Andrew Weil has the dubious honor of being the person in the US who has (probably) done the
most to legitimize pseudoscience, woo and quackery. Weil is the founder and
director of the Arizona Center for Integrative Medicine and largely responsibly
for popularizing the term “integrative medicine”.
Weil is also an MD, and his students, who continue his missionary work on
behalf of pseudo-religious altmed treatments, are MDs, too, which, of course,
tends to give a sheen of legitimacy to the garbage they peddle.
(I don't know who to credit for this one, but I'll credit people like Greenfield for making it an apt illustration.) |
Russell Greenfield is one of those students, and he is for
instance, together with Stuart Ditchek and Lynn Murray Willeford, the author of
Healthy Child, Whole Child (with a foreword by Weil), a critique of conventional medicine (which they term
“allopathic” (http://skepdic.com/allopathy.html)
– a sure sign that some serious quackery will follow) as being of limited scope
when it comes to common health issues, and promote a range of quackery and New
Age religious rites to complement it.
According to the authors “[i]n most cases, the therapies we recommend have at
least some supportive research evidence and always have anecdotal evidence of
efficacy.” “Anecdotal evidence”,
of course, stands to evidence as “toy
horse” stands to horse. And by “some
supportive research” they have some pretty, uh, minimal standards in mind,
citing for the most part poorly designed and mostly irrelevant studies, as well
as the occasional anomalous outlier – the gold standard for all pseudoscience and
denialism – while usually ignoring all the evidence against the conclusions
they wish to draw. As a consequence, the authors end up recommending things
like cranial osteopathy for ear infections, headaches, sinus or respiratory problems, learning
disabilities, and attention deficit disorder; homeopathic products for e.g. sore throats and colds; and acupuncture for acute sinusitis. And the very title of their chapter on traditional Chinese medicine is “A Billion People Can’t Be Wrong”.
No, really.
At least with regards to energy medicine they admit that some techniques are “simply too wacky for us to consider.” Well,
among the ones that are apparently not too wacky you’ll find therapeutic touch and “external qi gong”.
It’s hard to express politely how wacky these techniques are, and the authors
of course fail to mention the existing evidence against them.
They do admit that they are “on somewhat shaky ground scientifically when we
talk about energy medicine because we are talking about subtle energies that cannot be measured by currently available scientific instruments.” But of
course, scientists usually detect the energy of a system by its effects – for instance the effect on
someone’s health – and saying that something is too subtle to be detectable
just means that it is too subtle to have any detectable effect on anything, including
health.
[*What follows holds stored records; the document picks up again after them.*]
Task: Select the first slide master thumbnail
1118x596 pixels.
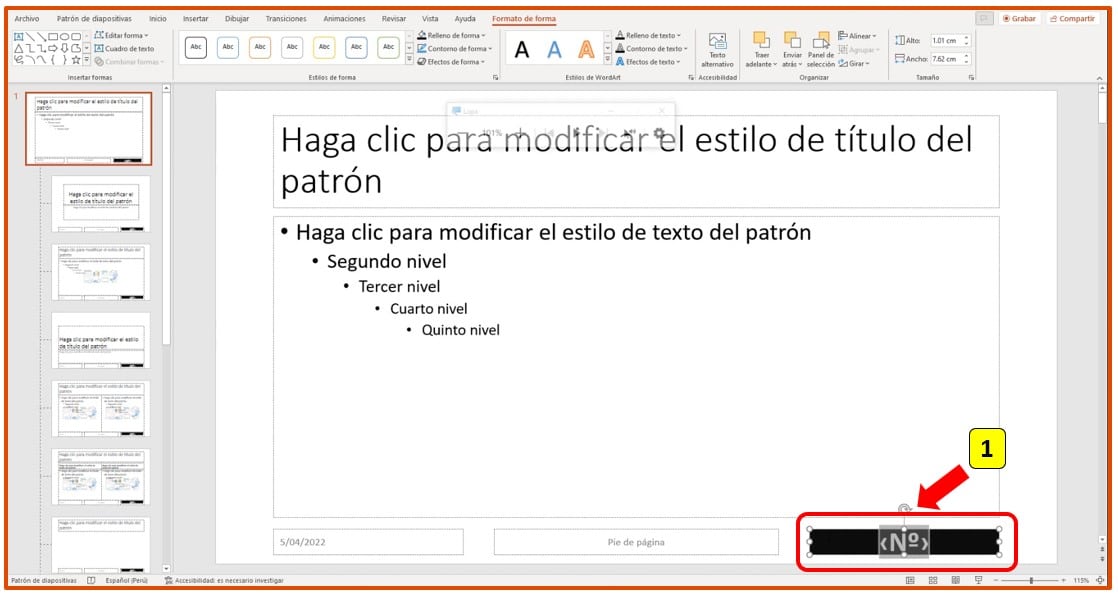Action: tap(89, 127)
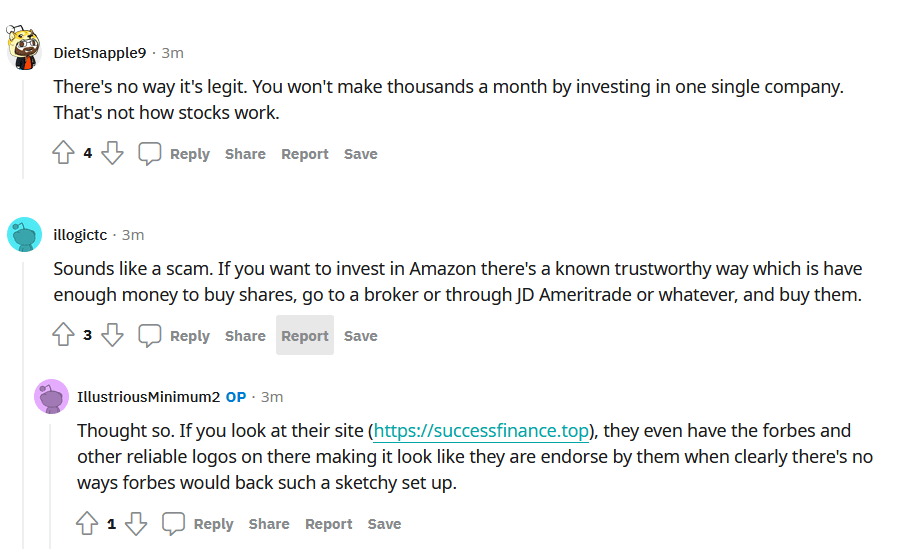Upvote illogictc's comment
The image size is (913, 549).
[63, 335]
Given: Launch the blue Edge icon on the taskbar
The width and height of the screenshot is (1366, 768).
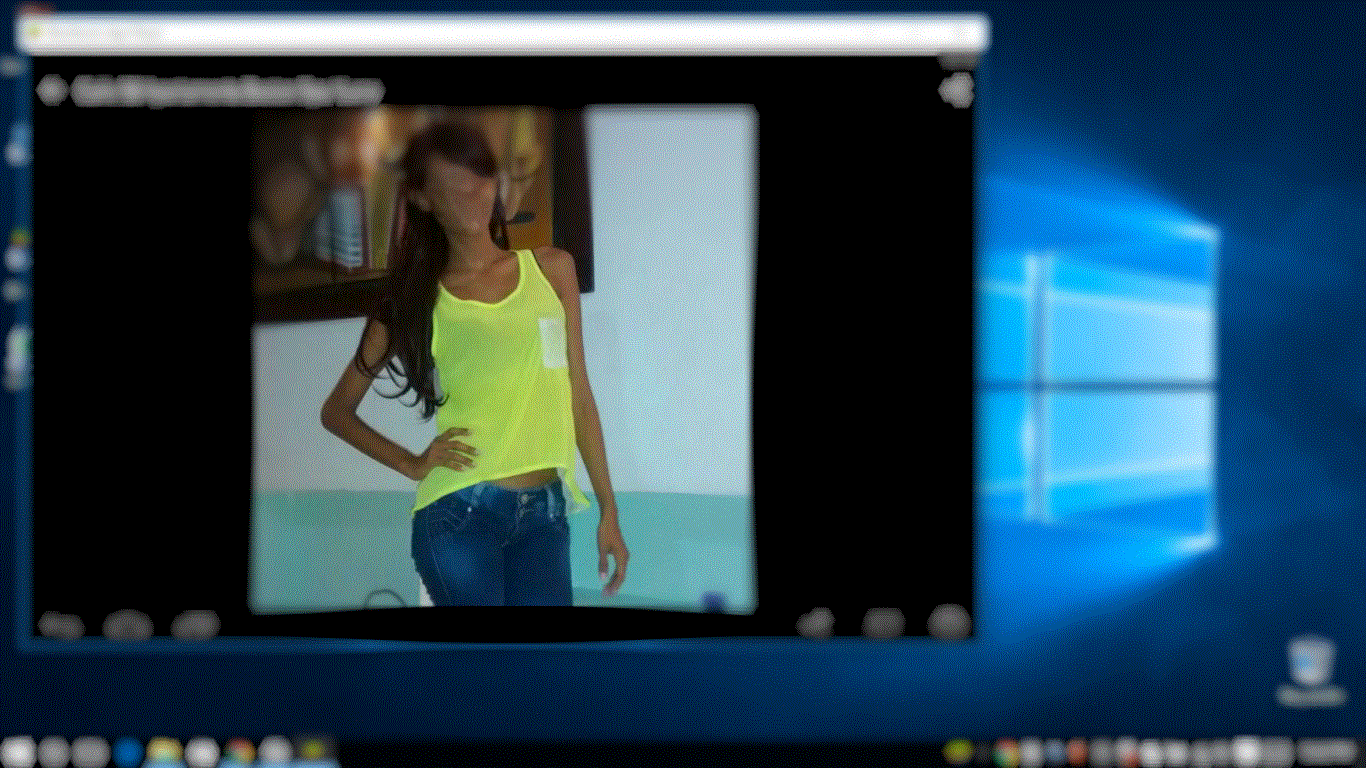Looking at the screenshot, I should (127, 750).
What “subtle” in “subtle energies” really means is, of course,
“imaginary”. And imaginary energies are, of course, undetectable.
Greenfield has actually managed to establish a bit of a
reputation for himself. Dr. Oz referred to him as a “world expert” in
integrative medicine when he brought him on his show to promote homeopathic remedies,
no less. Greenfield did describe homeopathy as “among the most controversial” types
of alternative medicine, but nevertheless went on to tout “scientific studies”
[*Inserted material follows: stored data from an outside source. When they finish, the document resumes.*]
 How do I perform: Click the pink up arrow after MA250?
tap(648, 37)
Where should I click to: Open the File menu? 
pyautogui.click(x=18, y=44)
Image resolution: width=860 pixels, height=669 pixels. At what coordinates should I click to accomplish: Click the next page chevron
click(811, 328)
that purportedly show that homeopathy works (he’s already established that he’s
about as reliable at assessing whether studies “show” anything as David Icke’s
forum) and concluded by saying that what’s important about homeopathy is that
it makes us “question science”. Of course, what Greenfield actually does is not only to question science but
promote crackpottery that is not only spectacularly false and demonstrably so,
but which assumes the falsity of most
of physics and chemistry. He also warned his audience that they shouldn’t touch
the homeopathic remedy because touching it can “inactivate it.” Because it’s magic.
Greenfield has, like Weil, been heavily involved in efforts to gain official recognition of various types of woo. Together with
Kenneth Pelletier and David Eisenberg,
Greenfield was a consultant to the Federation of State Medical Boards’ “Special
Committee for the Study of Unconventional Health Care Practices (Complementary
and Alternative Medicine)”. Their work gave us the Model Guidelines for the Use of Complementary and Alternative Therapies in Medical Practice in 2002, which has subsequently been accepted by several state medical boards.
Diagnosis: Among the more influential pseudoscientists
around, and one of the most successful at giving a sheen of legitimacy to even
the craziest forms of pseudoscientific bullshit – not by doing science, of
course, but, like creationists, doing outreach and advocacy work.